I mean, you cannot meet an objective assessment of art but I don’t think the portrayal does that. There is a strong split in the criticism amongst the Fandom where a significant element don’t think it is either. To the point that in Fandom spaces when someone brings that up as a positive they are shunned. Conversely there are specifically fandoms for that kind of thing and they do not appreciate the work. So that’s two voted against. Now I know the generla level of medica literacy for the anime Fandom is slow so I don’t know how to weigh that evidence. So in the end I don’t know. I just think that the work appart from that has intresting artistic value. I feel like since the property is not going to get another season it never going to be resolved and I see no artistic value in trying to do so.

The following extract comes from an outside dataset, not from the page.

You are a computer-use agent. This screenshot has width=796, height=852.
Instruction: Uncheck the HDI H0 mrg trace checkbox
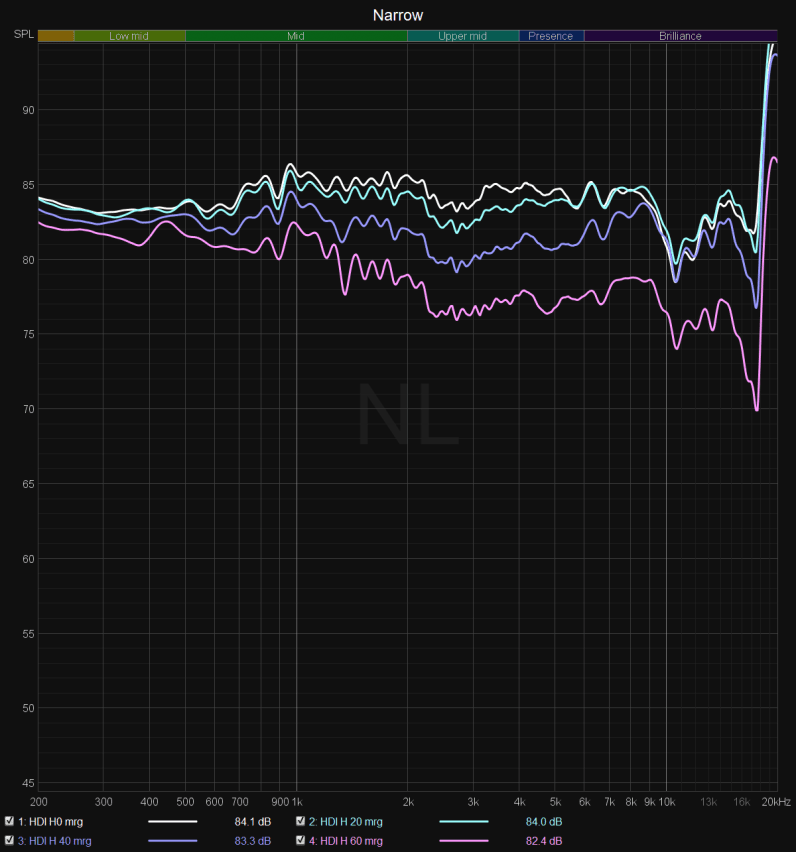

For sure if that is your take I respect that and I no reason to disagree with you or try to change your mind. It is ultimately not the part of the work I find Intresting or valuable to consider. Given that positive depictions of sexual violence are the industry standard. It’s not great. I think GS comes close enough to a critique of that standard that it is creatively intresting. However as we have here the discourse doesn’t go past the first episode so that conversation never goes anywhere.
“There’s no way to tell if these anime girls are being sexualized during the violence, art is subjective after all”.
You’re a fucking coward and telling me what the consensus is among the hives of illiterate philistines who agree with you is not the point you think you scored.
Again, if you want to discuss one part of the first episode there is nothing useful to be said. I think the rest of the two seasons is pretty intresting as an artifact of it’s time. It is one of the few anime brave enough to be against sexual violence and people will never forgive it for that.
Disgusting double talk, it eroticizes sexual violence.
Like, how can you say this with a straight face? Oh, yeah, the witness being traumatized is definitely what people objected to. Fucking bullshit
Evidence doesn’t just not count because you want to dismiss it.
By the way, let me repeat that it does something much worse in the first chapter of Year One. The sexual violence is being used to pull in readers.